Exact repetition of the data below is required.

Source data section start

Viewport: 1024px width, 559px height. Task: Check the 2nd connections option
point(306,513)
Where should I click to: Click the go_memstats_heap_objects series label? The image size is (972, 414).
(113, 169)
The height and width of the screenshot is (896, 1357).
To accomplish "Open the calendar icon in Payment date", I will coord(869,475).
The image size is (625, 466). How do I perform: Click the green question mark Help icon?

Source data section end

#### [Expected output]
Viewport: 1024px width, 559px height. Task: Check the 2nd connections option
point(306,513)
Where should I click to: Click the go_memstats_heap_objects series label? The image size is (972, 414).
(113, 169)
The height and width of the screenshot is (896, 1357).
To accomplish "Open the calendar icon in Payment date", I will coord(869,475).
The image size is (625, 466). How do I perform: Click the green question mark Help icon?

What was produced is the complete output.